Host cell Ca2+ and protein kinase C regulate innate recognition of Toxoplasma gondii.

In healthy hosts, acute infection with the opportunistic pathogen Toxoplasma gondii is controlled by innate production of IL-12, a key cytokine crucial for the development of protective immunity. Previous work has established that the mitogen-activated protein kinases (MAPK), particularly p38 and ERK1/2, are important regulators of T. gondii-induced IL-12 synthesis. Here we report that host cell Ca(2+) is required for activation of MAPK by T. gondii, as well as LPS and CpG, and for parasite-induced synthesis of IL-12. In addition, pharmacological mobilization of Ca(2+) stores in macrophages treated with parasites or LPS enhanced MAPK phosphorylation initiated by these stimuli.

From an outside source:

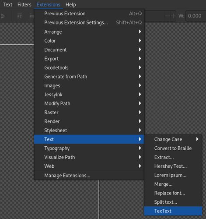The width and height of the screenshot is (206, 219).
Task: Click the plus stepper beside W field
Action: (173, 16)
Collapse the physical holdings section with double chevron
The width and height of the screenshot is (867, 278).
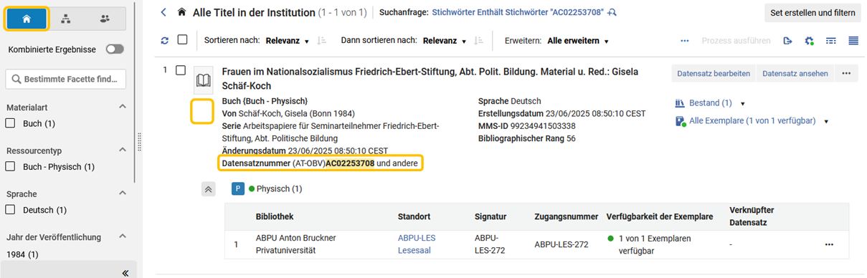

Investigation of the upstream mechanism by which Ca(2+) regulates MAPK activation revealed that T. gondii induced acute activation of conventional, Ca(2+)-dependent PKCalpha and PKCbeta, which are required for infection-induced MAPK activation and production of IL-12. Despite these findings, neither acute parasite infection nor LPS initiated a measurable Ca(2+) response in macrophages, suggesting that low levels of Ca(2+) are permissive for initiation of pro-inflammatory signaling. Together these data identify host cell Ca(2+) and PKC as crucial regulators of the innate immune response to microbial stimuli, including T. gondii.